Дед Петря остановился перед измученным братом и долго смотрел на него.

У дверей обеих изб появились из тьмы молчаливые стражи. Костер во дворе потух.

Осторожно шагая, вошел в комнату Подковы капитан Козмуцэ Негря. Младыш сидел перед столом-треножником на низком стуле, упершись в колени и обхватив ладонями щеки. Ему хотелось есть, но приходилось ждать старшего брата. "Может, лучше лечь спать, - думал он. - Оставить зажаренную на вертеле баранью ножку, свежий сыр и кружку с вином и лечь на постель у печки, подложив ладонь под висок. Никоарэ еще долго провозится, прежде чем вспомнит о нуждах бренной плоти".

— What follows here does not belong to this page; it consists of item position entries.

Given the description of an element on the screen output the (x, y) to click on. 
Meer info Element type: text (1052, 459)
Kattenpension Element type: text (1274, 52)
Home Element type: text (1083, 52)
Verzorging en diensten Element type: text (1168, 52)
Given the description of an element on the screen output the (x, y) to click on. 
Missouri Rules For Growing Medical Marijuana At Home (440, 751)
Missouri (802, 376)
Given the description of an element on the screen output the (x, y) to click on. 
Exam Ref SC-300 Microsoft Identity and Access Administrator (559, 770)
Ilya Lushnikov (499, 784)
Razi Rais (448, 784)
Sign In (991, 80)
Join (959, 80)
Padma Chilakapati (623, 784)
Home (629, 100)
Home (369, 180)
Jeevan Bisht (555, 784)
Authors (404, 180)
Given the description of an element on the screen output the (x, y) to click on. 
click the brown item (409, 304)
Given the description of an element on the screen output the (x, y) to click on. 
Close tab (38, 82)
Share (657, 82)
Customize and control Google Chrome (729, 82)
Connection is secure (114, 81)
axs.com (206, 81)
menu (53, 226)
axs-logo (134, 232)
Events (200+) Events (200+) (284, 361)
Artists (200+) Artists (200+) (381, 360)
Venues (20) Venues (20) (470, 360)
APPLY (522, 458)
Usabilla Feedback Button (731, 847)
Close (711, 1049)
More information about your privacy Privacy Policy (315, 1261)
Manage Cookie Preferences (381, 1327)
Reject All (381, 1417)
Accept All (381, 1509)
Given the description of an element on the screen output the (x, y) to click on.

Дьяк стоял рядом с Подковой, держа наготове шелковый шнурок и зеленый сургуч. Никоарэ снял господарев перстень, потом взял гусиное перо и обмакнул в чернила. Дьяк разложил перед ним на столике бумагу, и господарь написал своему заднестровскому другу следующую грамоту:

"Ион Никоарэ, по воле божьей ставший чужим в господарстве Молдовы. Его милости нашему любезному и высокодоверенному другу пану Тадеушу Копицкому, капитану в войске нашего дорогого усопшего брата Иона Водэ. И уведомляем твою милость…"

Подкова поднял глаза на капитана Козмуцэ, который стоял в ожидании у дверей, опоясанный саблей, но с непокрытой головой.

- Капитан Козмуцэ, когда мы, по-твоему, придем к днестровскому броду?

- В воскресенье утром. Наши люди уведомлены. Атаман Агапие будет тебе проводником, государь. А что до недругов, кои могут показаться поблизости - будь то турки, будь то служилые Петру Хромого, - так не беспокойся, государь: те места заросли колючками, и пробраться туда нелегко.

- Стало быть, я могу уведомить друзей, что буду у Днестра в воскресенье?

- В воскресенье утром, государь, точно.

"…И уведомляем твою милость, что будем у днестровского брода против Могилева в воскресенье поутру. И просим уведомить наших друзей, послав грамоту верному нашему пыркэлабу Цопе Ромашкану, коему быть надлежит, по уговору нашему, в городе Вроцлаве.

Для верности знак свой с воском и дымом приложил. Оставайся в добром здравии.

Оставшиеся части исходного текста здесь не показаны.